Irvine put together the 6.5 acre parcel from 17 separate parcels, some owned by the City. The initial plan is for 27,000 sf of retail and 417 one- and two-bedroom apartments – which would help ease SCU’s housing problems, as well as slow the pace of the minidorm-ization of the Old Quad.

The development would also include a public pocket park and a grassy plaza at the corner of Benton and El Camino that’s conceived as a gathering place for events like the City’s annual Street Dance.

The project would “activate,” the Benton-El Camino corridor, with the goal of creating a destination like Berkeley’s College Ave, Sunnyvale’s Murphy Ave. and downtown Campbell, said Santa Clara Planning Director Kevin Riley.

Irvine’s plan is to incorporate several different – albeit Mediterranean – architectural styles, varying building heights, and distinctive street features to create visual interest; with street level retail and restaurants to draw people and activity.

Because of their proximity, a partnership of some kind between Bill Wilson Center (which provides social services to young people as well as housing and supports for young people aging out of faster care) and SCU – a Catholic university that stresses an active socially-conscious Christianity – would seem like a natural. Bill Wilson Director Sparky Harlan was there on February 24 to make that appeal.

“Since Redevelopment was eliminated, it has totally stopped [the development of] any [affordable] housing units for us and our young people. So anything that could help out there, as well as jobs for our young people, I’m willing to talk about these things, and I do think there should be discussion because we will be on the corner, and there will be homeless children on the corner.”

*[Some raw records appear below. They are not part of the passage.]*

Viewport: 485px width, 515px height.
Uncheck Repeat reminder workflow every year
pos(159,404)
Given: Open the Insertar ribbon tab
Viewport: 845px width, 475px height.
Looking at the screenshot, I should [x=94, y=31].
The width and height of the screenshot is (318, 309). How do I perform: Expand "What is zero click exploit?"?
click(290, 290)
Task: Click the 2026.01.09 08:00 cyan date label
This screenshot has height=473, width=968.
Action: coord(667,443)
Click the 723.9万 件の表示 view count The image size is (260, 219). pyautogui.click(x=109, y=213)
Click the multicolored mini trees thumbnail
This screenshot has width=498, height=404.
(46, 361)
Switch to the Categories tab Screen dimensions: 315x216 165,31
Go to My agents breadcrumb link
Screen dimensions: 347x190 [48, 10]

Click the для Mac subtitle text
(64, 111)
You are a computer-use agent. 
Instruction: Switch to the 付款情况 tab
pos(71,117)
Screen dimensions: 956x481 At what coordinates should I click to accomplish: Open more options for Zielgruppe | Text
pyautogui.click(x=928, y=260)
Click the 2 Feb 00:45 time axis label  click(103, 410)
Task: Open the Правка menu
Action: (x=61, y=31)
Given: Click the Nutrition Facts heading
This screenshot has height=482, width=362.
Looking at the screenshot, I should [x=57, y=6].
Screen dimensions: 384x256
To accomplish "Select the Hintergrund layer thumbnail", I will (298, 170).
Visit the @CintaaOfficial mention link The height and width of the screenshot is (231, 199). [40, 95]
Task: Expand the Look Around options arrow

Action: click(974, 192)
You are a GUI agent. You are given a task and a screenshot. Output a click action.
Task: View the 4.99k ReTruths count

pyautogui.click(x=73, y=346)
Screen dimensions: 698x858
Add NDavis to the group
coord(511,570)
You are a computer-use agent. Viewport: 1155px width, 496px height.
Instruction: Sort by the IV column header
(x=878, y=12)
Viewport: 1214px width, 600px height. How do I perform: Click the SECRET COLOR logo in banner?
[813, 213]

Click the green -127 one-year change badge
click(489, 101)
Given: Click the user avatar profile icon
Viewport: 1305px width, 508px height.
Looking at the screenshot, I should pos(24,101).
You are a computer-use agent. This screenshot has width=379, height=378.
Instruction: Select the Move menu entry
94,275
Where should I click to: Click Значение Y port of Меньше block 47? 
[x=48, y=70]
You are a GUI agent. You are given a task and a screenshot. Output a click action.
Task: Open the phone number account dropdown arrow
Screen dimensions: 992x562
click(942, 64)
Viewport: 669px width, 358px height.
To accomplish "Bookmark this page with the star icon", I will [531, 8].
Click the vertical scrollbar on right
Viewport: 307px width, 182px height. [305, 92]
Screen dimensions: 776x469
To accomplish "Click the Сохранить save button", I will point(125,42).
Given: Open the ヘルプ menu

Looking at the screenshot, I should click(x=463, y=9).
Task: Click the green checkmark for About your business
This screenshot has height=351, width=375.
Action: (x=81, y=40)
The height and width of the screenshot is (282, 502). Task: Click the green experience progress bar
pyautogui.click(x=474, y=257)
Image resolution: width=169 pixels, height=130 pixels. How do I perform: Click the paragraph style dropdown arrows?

Mission Town Center by the Numbers

Irvine’s plan will increase the value of the property from $519,000 to $227.3 million, bringing the city an estimated $231,000 in new property tax revenue (right now the City collects a few thousand dollars). It will bring Santa Clara Unified close to $900,000, the County $273,000, Community Colleges $159,000, and the Water District $136,000. In addition, it’s estimated to bring the City another $140,000 in sales tax. Development will create about 1,300 construction jobs, and 200 permanent jobs.

Because the project will be subject to the City’s parkland developer fee, the project will bring $1.25 million in fees or a combination of suitable land and cash.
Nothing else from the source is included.